Laurent Pécha | 24 septembre 2007
Laurent Pécha | 24 septembre 2007

Du réalisateur de Couple de stars et Un noël de folie, on n'attendait pas vraiment de se faire scotcher de la sorte. Freedomland est un film qui vous prend aux tripes par sa noirceur et la justesse des sentiments qu'il dégage. Construit autour d'un mystère (qu'est devenu l'enfant de Julianne Moore à l'arrière de la voiture volée, est-il encore en vie ? L'a-t-on kidnappé ?) dont le dénouement laissera place à des séquences d'émotions rares, Freedomland détonne dans la production US mainstream dans sa capacité à tâter du social et du politique (les questions raciales sont au coeœur du débat tout comme le mal-être d'hommes et de femmes vivant dans une société qui les a laissé de côté).

 

 

Et puis surtout, Freedomland bouleverse dans sa seconde partie quand le drame se noue et le lourd secret est éventé. Là, lors d'une scène magistrale de près d'un quart d'heure, le génie absolu du jeu d'actrice de Julianne Moore éclate. À fleur de peau, la comédienne craque littéralement devant l'écran et nous avec, à la fois consternés et secoués par les aveux d'une femme qui a dérapé d'un manière totalement pathétique.

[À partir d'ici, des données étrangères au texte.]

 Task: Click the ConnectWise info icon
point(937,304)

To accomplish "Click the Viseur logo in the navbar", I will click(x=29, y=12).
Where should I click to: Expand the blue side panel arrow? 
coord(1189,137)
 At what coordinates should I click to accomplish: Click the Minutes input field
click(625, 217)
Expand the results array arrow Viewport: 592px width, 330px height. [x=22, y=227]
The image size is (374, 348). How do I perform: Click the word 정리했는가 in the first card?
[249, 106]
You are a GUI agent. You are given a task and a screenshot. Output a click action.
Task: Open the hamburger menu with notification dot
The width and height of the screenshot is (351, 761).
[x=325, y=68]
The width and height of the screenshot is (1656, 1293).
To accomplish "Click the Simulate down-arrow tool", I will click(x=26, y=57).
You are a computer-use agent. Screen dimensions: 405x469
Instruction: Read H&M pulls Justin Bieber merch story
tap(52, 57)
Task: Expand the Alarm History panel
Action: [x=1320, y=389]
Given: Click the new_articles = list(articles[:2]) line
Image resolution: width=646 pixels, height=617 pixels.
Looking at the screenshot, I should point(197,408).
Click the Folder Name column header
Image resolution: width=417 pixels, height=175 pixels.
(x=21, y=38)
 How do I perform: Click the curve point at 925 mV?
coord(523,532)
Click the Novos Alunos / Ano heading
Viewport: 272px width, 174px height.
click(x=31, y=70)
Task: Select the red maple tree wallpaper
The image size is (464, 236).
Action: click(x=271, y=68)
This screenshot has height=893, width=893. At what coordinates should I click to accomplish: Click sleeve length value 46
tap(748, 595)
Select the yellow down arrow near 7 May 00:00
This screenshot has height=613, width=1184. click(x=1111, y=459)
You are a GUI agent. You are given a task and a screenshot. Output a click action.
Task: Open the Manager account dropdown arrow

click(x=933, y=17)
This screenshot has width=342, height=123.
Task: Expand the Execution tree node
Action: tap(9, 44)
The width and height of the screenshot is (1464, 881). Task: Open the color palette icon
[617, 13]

À ses côtés, les figures graves du toujours parfait Samuel L. Jackson et de la précieuse Edie Falco (capable de vous arracher des émotions profondes avec son seul regard) ajoutent à la toute puissance du drame et font de Freedomland, film certes imparfait (Joe Roth n'est pas non plus un monstre de subtilité), une œoeuvre émotionnelle peu commune qui accepte sa noirceur jusqu'au bout.